Nachdem ich bereits die “normale” NXServer Variante zum laufen bekommen habe, machte ich mich also an die Installation von FreeNX.
Installiert wird das ganze indem man in die /etc/apt/sources.list folgendes hinzufügt:
deb http://packages.debianbase.de/stable/i386/nx/ ./
Und anschließend via
aptitude update && aptitude install freenx
installiert.
Während der Installation(nxsetup –install) kam dann folgender Fehler:
nxsetup –install
——> It is recommended that you use the NoMachine key for
easier setup.

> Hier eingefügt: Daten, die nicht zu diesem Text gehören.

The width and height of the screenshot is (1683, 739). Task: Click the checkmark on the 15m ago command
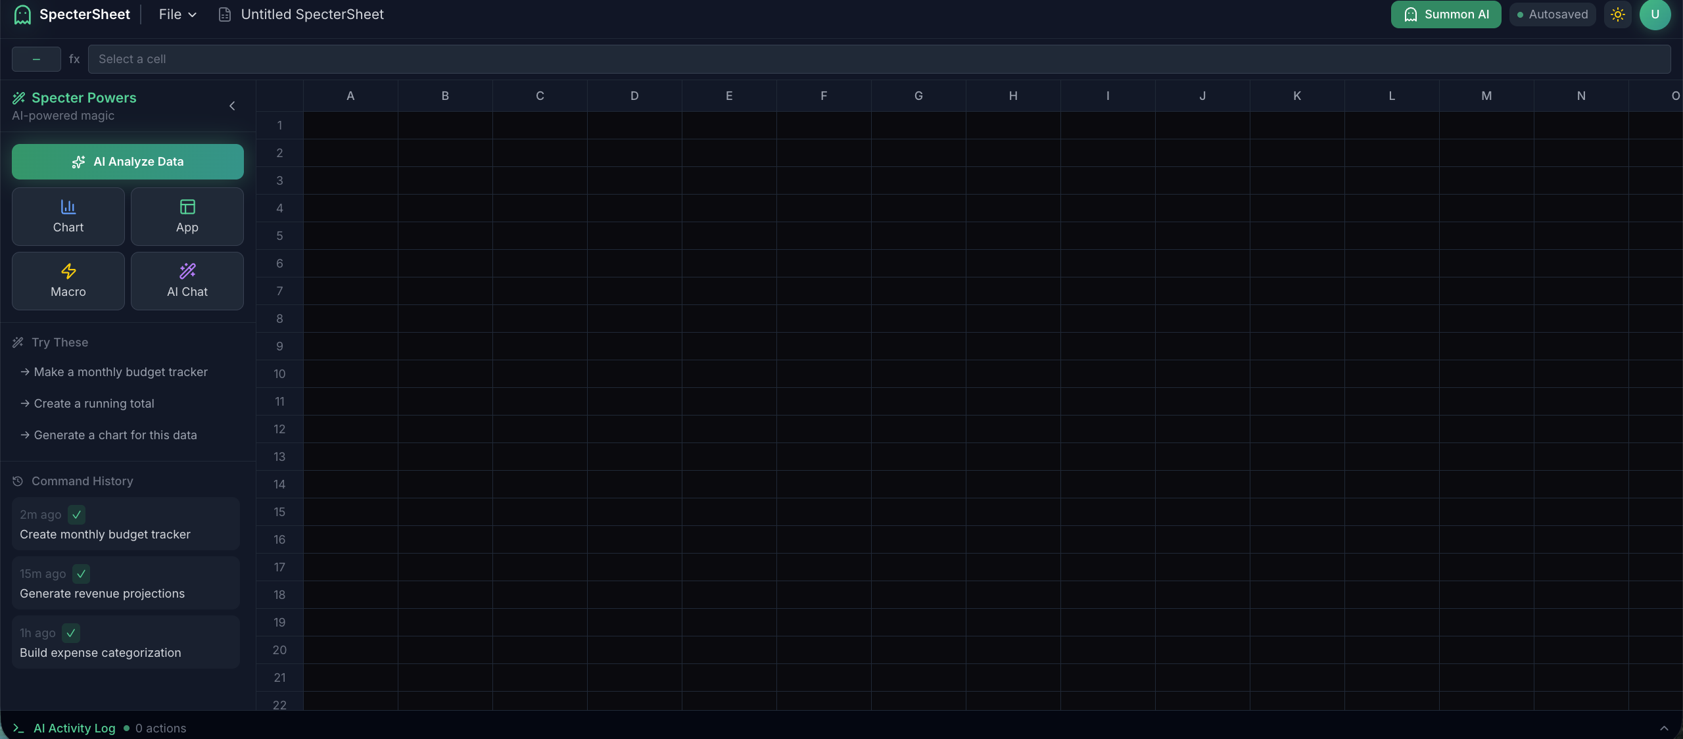tap(82, 573)
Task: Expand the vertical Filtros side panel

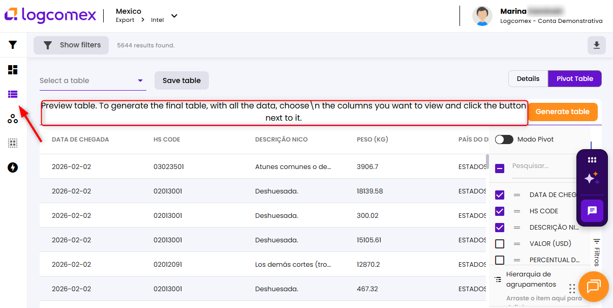Action: (597, 253)
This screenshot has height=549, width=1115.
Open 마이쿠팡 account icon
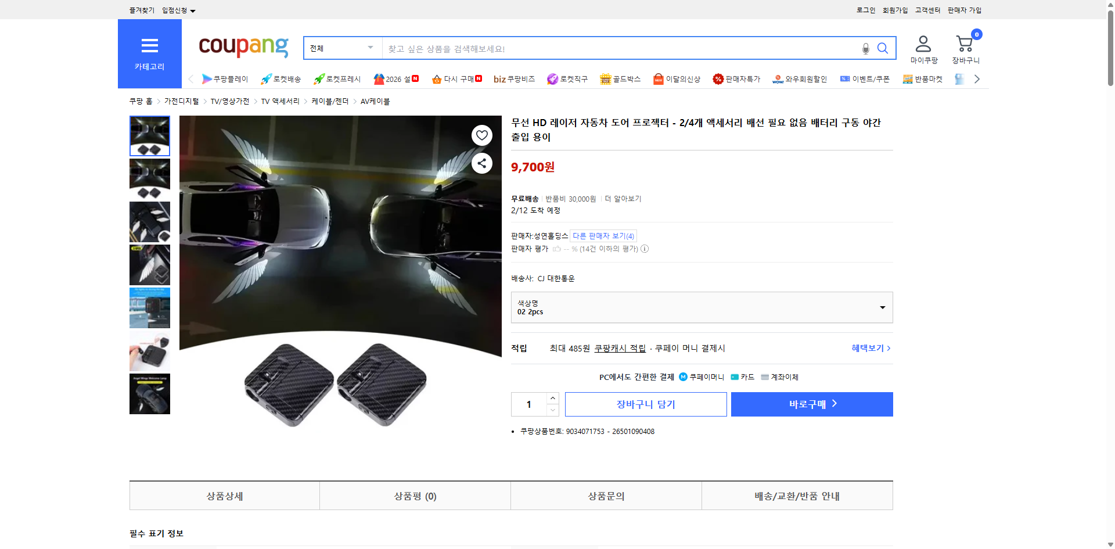click(x=922, y=44)
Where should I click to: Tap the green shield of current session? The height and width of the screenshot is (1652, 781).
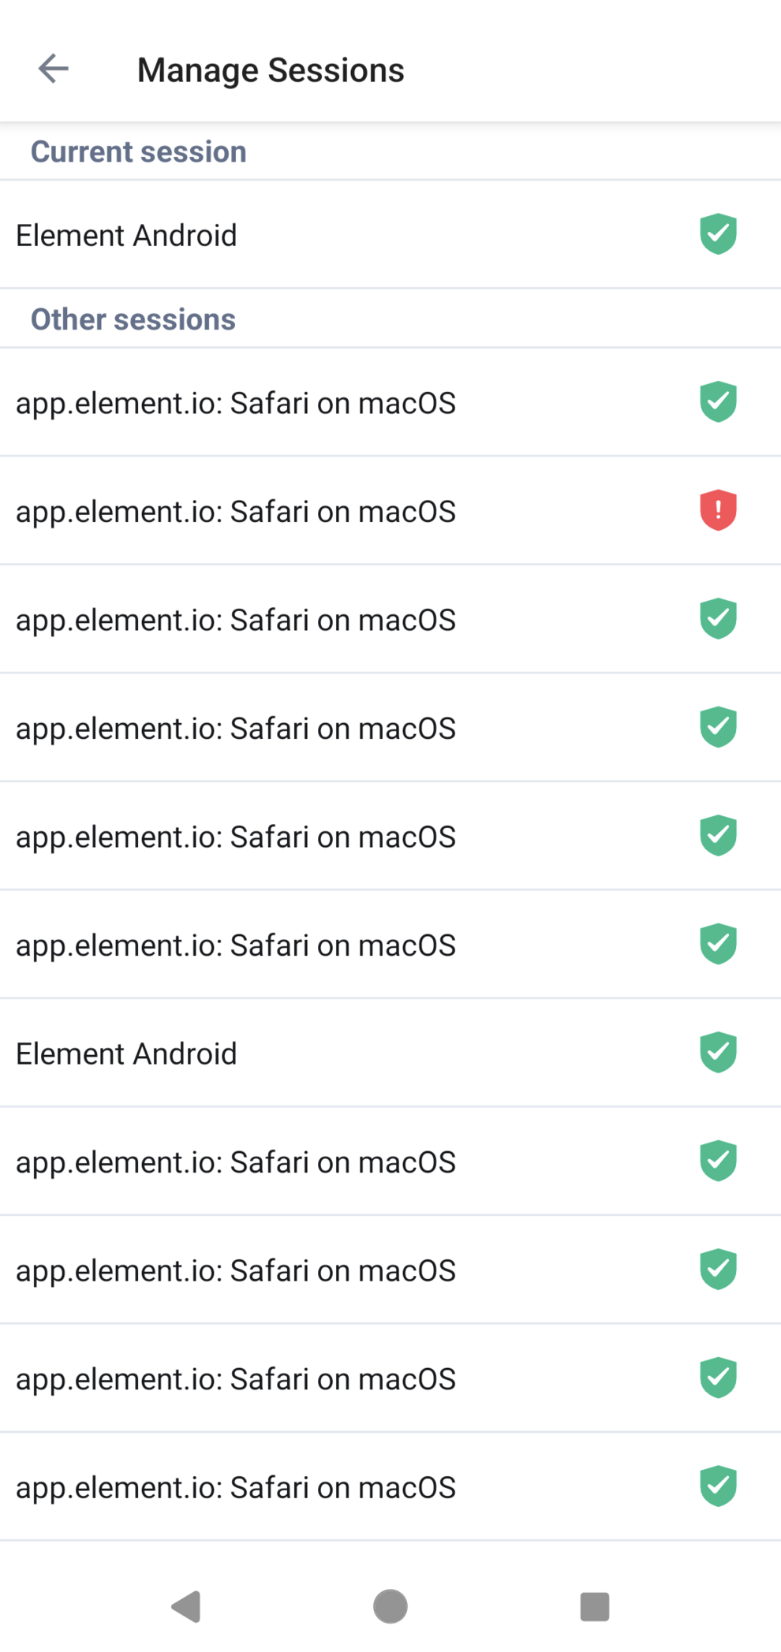(718, 234)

If you answer “y”, FreeNX creates a custom
KeyPair and expects you to setup your clients manually.
“N” is default and uses the NoMachine key for installation.Do you want to use your own custom KeyPair? [y/N] nSetting up /etc/nxserver …done
Setting up /var/lib/nxserver/db …done
Setting up /var/log/nxserver.log …done
Setting up known_hosts and authorized_keys2 …done
Setting up permissions …done—-> Testing your nxserver configuration …
Warning: Could not find nxdesktop in /usr/lib/nx. RDP sessions won’t work.
Warning: Could not find nxviewer in /usr/lib/nx. VNC sessions won’t work.
Warning: Invalid value “CUPS_ETC=/etc/cups/”
Users will not be able to enable printing.
Warning: Invalid value “DEFAULT_X_SESSION=/etc/X11/xdm/Xsession”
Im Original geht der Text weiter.